Consigne:
Dans l'extrait ci-dessous, relevez les produits dont la baisse des ventes est qualifiée de spectaculaire. Donnez le pourcentage indiqué pour chacun.

Extrait source:
*****

Mais “on a assisté en 2021 à quelque chose d’inédit, la courbe s’est retournée”, retrace Emily Mayer, experte des produits de grande consommation à l’institut IRI. Par rapport à 2020, les ventes ont reculé de 3,1 % en valeur. La baisse est spectaculaire pour la farine (-18 %), le beurre (-12 %), le lait (-7 %) et les œufs (-6 %).

Les fruits et légumes frais bios sont aussi en “vrai décrochage”, avec des volumes d’achats en baisse de 11 % sur un an, selon l’interprofession Interfel. 2020 a été atypique, avec des confinements pendant lesquels “les gens consommaient ce qu’il restait dans les rayons”, dopant artificiellement le bio, mais avec 5,1 % de part de marché en 2021, “le bio stagne”, souligne Mme Mayer, après des années de hausse.

Elle l’explique par un tassement des lancements de gammes bio, mais aussi un “frein prix indéniable” pour ces produits “en moyenne 50 % plus cher qu’en conventionnel”. Sans compter le développement d’offres plus économiques qui mettent en avant l’argument local, durable, équitable…

“Un million de poules en trop”

Cette crise de croissance intervient alors que nombre d’agriculteurs arrivent sur le marché du bio, après avoir été encouragés par des industriels qui actionnent désormais le freinage d’urgence. Le géant laitier Lactalis a dû écouler “plus de 30 % de la collecte du lait bio […] au prix du lait conventionnel” en 2021. Le groupe, qui assure avoir “porté” le coût de ce déclassement, demande aux éleveurs de “modérer les volumes” et gèle les nouveaux projets de conversion.

Chez le rival Sodiaal, le lait bio est moins bien payé qu’avant et les producteurs incités financièrement à réduire la collecte. Dans un courrier au ministre de l’Agriculture, des organisations de producteurs de l’ouest de la France et des industriels estiment qu’il y a 1,15 million de poules bio “en excédent face aux besoins actuels du marché”, soit “14 % de l’effectif total en poules bio”.

En porc, seul 1 % du cheptel national est bio. Pourtant, “on est en pleine crise de surproduction”, constate Laurent Guglielmi, à la tête d’une entreprise transformant 300 porcs bio par semaine, vendus dans des enseignes spécialisées. Du fait des tensions sur le pouvoir d’achat, “on voit bien que les clients ne sont plus chez Biocoop, ils sont chez Lidl”. Également éleveur, il avait démarré son activité bio en 2018, quand le marché français manquait d’approvisionnement local. “On y croyait.” Désormais, “tout le monde est déçu”.

*****

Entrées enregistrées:
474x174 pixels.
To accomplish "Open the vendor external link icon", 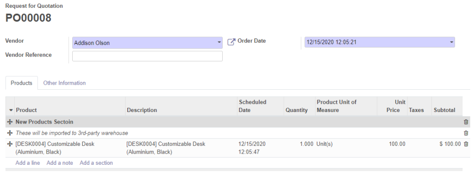I will point(231,42).
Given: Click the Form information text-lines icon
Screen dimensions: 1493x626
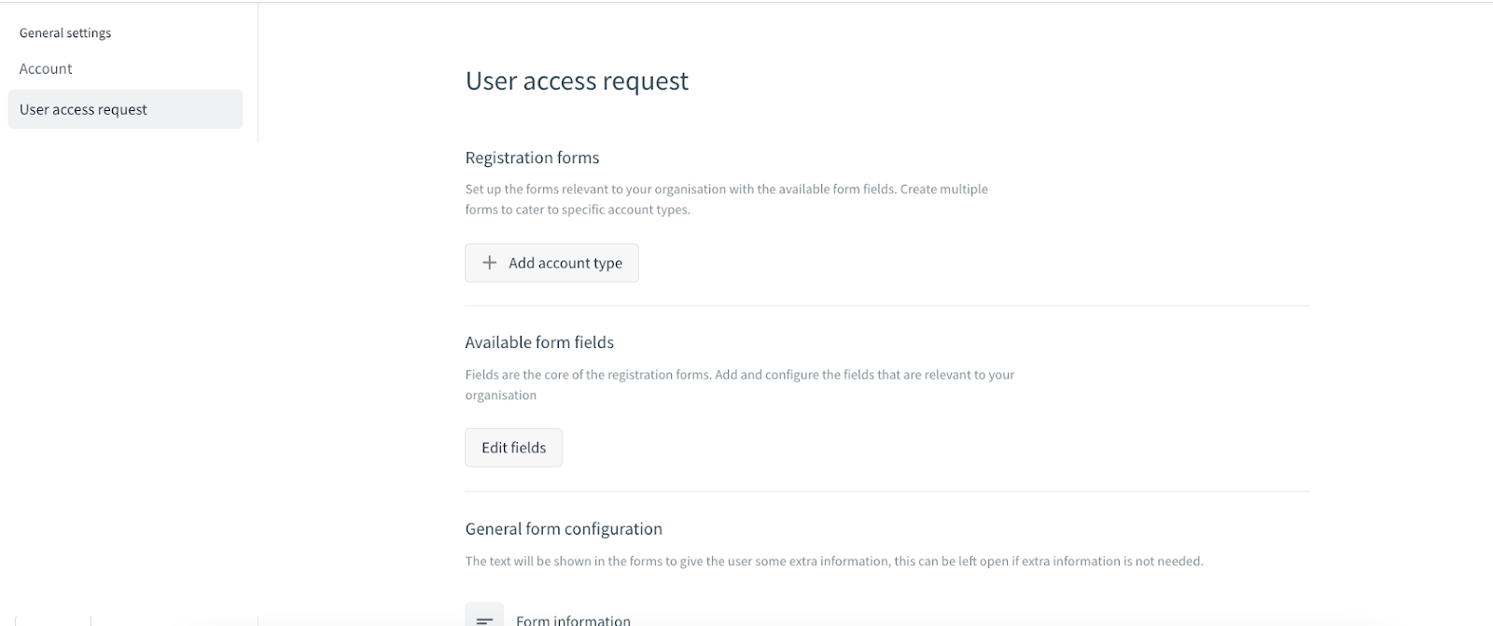Looking at the screenshot, I should tap(484, 619).
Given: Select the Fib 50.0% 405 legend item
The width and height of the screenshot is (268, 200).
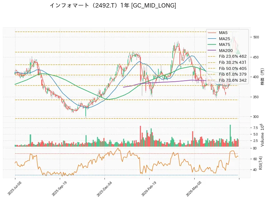Looking at the screenshot, I should click(x=227, y=68).
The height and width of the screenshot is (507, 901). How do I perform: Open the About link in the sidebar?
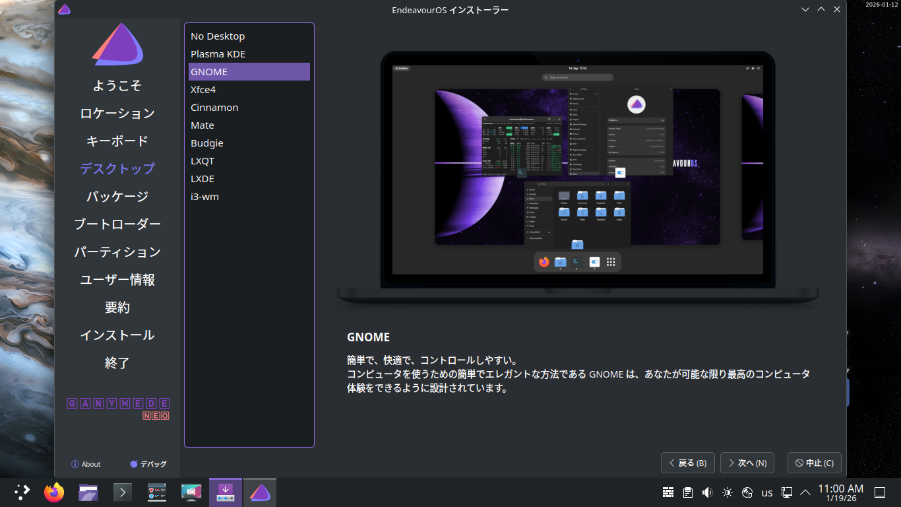[86, 464]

*****

Réponse:
- La farine : -18 %
- Le beurre : -12 %
- Le lait : -7 %
- Les œufs : -6 %